_Given entries_
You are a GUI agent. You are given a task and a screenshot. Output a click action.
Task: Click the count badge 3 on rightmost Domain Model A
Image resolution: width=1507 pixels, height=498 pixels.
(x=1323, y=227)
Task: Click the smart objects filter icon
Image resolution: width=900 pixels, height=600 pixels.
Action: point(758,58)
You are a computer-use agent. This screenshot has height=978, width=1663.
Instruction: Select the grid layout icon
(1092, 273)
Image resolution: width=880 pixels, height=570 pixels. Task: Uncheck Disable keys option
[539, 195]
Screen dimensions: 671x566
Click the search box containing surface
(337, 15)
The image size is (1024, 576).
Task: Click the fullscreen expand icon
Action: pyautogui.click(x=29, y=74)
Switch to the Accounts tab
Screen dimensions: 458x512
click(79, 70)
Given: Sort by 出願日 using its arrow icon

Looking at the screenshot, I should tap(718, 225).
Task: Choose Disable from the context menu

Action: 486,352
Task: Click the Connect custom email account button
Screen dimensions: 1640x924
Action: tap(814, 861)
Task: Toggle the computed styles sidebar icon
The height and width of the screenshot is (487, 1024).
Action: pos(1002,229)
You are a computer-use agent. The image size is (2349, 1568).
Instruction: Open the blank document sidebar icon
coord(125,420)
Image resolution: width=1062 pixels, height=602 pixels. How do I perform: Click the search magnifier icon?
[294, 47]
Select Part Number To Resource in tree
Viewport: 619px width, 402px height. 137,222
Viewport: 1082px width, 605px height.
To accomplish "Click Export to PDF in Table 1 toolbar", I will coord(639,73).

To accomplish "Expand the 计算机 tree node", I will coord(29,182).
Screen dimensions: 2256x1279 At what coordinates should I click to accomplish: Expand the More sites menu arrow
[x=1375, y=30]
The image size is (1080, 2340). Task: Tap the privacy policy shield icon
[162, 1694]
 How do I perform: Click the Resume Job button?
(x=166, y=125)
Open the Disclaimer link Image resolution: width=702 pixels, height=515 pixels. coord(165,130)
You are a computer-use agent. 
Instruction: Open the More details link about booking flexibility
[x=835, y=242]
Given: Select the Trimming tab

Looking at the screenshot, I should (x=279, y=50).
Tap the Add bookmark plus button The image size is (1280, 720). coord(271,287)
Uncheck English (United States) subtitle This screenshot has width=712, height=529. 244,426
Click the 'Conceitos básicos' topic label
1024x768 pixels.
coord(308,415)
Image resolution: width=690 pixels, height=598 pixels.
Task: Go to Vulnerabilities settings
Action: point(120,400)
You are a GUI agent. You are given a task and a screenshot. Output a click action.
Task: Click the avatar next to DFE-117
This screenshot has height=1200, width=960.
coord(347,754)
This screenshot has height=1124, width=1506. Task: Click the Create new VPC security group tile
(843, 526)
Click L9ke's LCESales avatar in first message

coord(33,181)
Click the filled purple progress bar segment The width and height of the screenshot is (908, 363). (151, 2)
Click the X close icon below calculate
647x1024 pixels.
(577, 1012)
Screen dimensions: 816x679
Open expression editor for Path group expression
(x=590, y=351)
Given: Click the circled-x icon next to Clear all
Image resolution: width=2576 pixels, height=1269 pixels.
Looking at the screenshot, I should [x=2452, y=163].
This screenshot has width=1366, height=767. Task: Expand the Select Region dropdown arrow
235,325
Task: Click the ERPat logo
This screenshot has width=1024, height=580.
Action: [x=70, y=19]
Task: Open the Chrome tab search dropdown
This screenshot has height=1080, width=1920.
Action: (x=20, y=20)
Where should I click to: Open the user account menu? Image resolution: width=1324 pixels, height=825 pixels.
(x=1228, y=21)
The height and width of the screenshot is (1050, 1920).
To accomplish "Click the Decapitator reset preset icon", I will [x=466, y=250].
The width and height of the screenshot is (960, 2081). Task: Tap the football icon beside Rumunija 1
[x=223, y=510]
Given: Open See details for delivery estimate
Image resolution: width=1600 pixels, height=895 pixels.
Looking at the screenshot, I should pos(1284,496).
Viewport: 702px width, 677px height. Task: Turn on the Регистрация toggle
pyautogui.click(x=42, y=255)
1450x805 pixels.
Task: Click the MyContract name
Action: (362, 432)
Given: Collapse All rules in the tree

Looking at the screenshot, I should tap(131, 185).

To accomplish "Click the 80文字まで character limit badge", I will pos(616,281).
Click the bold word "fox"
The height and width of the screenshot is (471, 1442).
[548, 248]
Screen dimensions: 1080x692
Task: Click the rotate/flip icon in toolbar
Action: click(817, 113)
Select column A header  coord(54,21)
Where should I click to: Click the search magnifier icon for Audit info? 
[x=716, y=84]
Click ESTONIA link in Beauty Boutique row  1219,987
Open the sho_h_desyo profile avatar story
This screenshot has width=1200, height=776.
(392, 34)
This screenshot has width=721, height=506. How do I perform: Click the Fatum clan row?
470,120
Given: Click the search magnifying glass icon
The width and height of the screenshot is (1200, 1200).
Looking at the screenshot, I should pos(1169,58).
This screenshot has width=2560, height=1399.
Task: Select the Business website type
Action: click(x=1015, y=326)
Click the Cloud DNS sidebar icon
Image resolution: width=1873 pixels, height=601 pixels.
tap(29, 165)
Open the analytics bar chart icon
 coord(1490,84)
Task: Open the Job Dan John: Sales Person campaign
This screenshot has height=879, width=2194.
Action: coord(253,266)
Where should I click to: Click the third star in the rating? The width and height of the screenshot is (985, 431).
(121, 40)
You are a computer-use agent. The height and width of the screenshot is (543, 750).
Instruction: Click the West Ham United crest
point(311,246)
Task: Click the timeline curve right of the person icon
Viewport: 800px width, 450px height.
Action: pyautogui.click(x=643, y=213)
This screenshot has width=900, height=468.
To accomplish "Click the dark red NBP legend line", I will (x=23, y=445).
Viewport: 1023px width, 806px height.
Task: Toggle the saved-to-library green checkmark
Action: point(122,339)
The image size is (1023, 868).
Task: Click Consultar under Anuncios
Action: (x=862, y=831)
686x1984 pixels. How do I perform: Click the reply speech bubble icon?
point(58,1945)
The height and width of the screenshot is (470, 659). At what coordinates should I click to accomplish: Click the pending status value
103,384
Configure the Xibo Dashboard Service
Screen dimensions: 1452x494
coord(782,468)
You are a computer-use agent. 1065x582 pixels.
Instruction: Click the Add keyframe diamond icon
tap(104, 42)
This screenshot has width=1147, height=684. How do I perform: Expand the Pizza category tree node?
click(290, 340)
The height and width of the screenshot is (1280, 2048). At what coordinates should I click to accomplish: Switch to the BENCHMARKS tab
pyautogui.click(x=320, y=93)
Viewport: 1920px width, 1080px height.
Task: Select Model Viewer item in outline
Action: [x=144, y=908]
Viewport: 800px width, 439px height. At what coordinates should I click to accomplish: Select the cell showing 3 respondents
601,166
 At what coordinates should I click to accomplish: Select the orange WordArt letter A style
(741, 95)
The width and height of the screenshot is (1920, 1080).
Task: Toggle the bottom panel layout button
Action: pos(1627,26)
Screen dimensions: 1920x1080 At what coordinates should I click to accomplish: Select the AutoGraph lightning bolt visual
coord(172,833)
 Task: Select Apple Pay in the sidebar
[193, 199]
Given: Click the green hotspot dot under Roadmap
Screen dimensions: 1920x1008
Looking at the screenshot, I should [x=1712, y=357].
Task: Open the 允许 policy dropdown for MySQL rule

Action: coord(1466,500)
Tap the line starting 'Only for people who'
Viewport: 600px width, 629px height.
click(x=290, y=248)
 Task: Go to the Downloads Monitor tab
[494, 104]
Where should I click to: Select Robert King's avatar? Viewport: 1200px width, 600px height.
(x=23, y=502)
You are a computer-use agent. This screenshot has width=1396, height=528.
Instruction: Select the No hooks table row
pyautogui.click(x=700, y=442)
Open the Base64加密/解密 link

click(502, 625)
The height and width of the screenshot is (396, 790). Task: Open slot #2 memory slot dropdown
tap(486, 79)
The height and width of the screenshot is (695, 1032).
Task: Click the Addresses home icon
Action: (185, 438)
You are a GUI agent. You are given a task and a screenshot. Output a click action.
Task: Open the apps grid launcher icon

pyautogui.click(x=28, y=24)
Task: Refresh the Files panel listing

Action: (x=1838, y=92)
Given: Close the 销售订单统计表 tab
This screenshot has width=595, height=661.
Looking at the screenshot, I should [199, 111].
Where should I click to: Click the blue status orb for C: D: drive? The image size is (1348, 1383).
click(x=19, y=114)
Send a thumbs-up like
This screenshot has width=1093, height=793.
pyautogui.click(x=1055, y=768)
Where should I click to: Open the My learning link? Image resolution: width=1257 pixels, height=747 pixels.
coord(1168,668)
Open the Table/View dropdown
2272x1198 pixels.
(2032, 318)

_What to work on_
Can you give the lines of the records between the one holding "This screenshot has height=1124, width=1506." and the one holding "(x=590, y=351)", inclusive, as a numbered list without the blank lines?

_Final result_
1. This screenshot has height=1124, width=1506. Task: Click the Create new VPC security group tile
2. (843, 526)
3. Click L9ke's LCESales avatar in first message
4. coord(33,181)
5. Click the filled purple progress bar segment The width and height of the screenshot is (908, 363). (151, 2)
6. Click the X close icon below calculate
7. 647x1024 pixels.
8. (577, 1012)
9. Screen dimensions: 816x679
10. Open expression editor for Path group expression
11. (x=590, y=351)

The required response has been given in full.